Trecho selecionado:
####################

Jesus
sempre será um problema para a sociedade e para
o cristianismo. (Free Bible Books/ Lomo
Project)
Jesus
revelou um Deus muito diferente daquele que era crido em sua época.
Por
mais inusitado que possa
parecer, Jesus sempre foi um grande problema para seu tempo e para o
cristianismo que veio após sua morte e ressurreição, uma vez que revelou um
Deus muito diferente daquele que era crido em sua época, ao mesmo tempo em que
interpelou as estruturas de morte presente na sociedade em que viveu.
Desde
sua origem, o cristianismo e seus discípulos tiveram que lidar com diversas
questões que os tiravam de alguma possível zona de conforto e suas próprias
visões de Deus, justamente por Jesus ter sido muito diferente daquilo que se
esperava dele. Exemplos desse tipo podem ser dados em coisas que, para nós,
cristãos e cristãs do século XXI, parecem besteiras, contudo se mostravam de
uma importância significativa e algumas vezes, fundamental para essa nova
religião que se iniciava.
Um
desses exemplos é o batismo de Jesus. O cristianismo nascente precisava lidar
com o fato de que Jesus havia sido batizado por João, que fazia um batismo de
arrependimento para todos e todas as que vinham até ele. Ora, se de acordo com
o cristianismo, Jesus não havia cometido nenhum pecado, qual o motivo dele ser
batizado por João? Os próprios Evangelhos tiveram dificuldades em lidar com
isso, bastando, para isso, perceber como que as narrativas vão sendo mais
elaboradas à medida que o tempo de escrita vai se passando. Marcos e Lucas
escrevem um pequeno trecho sobre isso. Mateus, por sua vez, já incorpora outros
elementos na narrativa, como por exemplo, a resistência de João Batista com
relação a esse batismo, a fim de dar a entender que João via Jesus como
superior a ele. O evangelho de João, último escrito, por sua vez, nem menciona
essa questão.

####################

Itens:
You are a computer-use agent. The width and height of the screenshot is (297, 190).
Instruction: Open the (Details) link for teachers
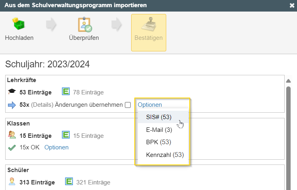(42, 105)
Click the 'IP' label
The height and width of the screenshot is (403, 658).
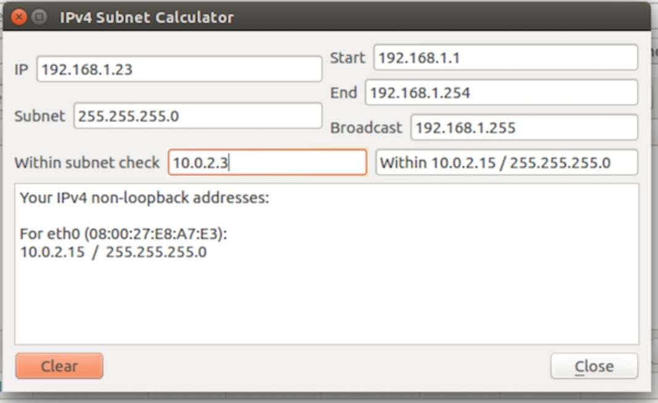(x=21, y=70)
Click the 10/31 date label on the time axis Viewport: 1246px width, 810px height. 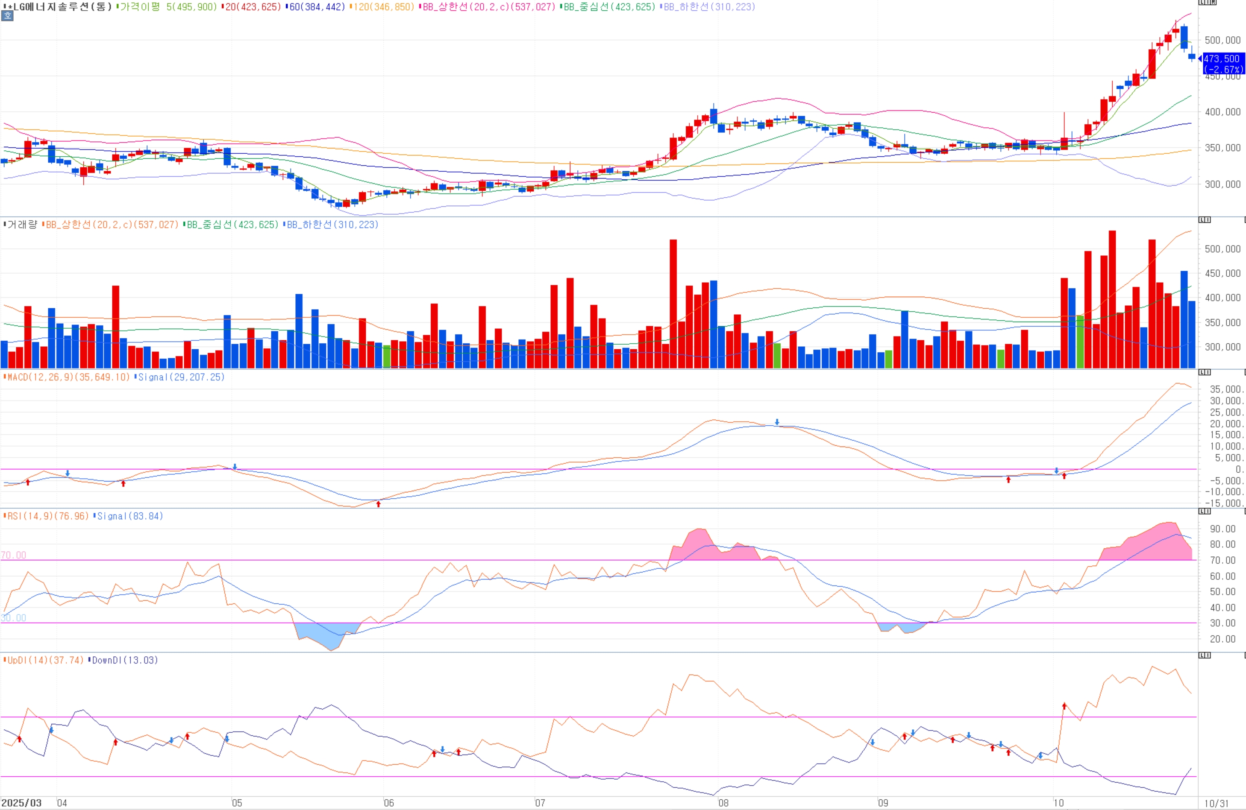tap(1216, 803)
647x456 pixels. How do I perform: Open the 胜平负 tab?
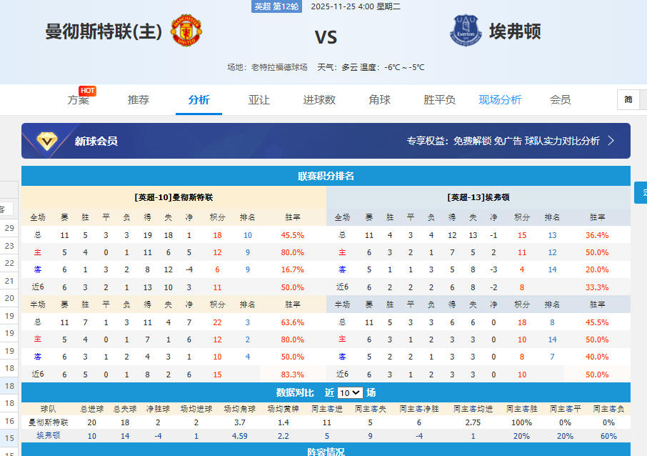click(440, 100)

####################

Tarefa proposta: Por favor, diga qual evangelho, segundo o trecho, nem menciona o batismo de Jesus por João. Os itens não são necessários para esta tarefa.

Resposta à tarefa: O evangelho de João, o último escrito, nem menciona o batismo de Jesus.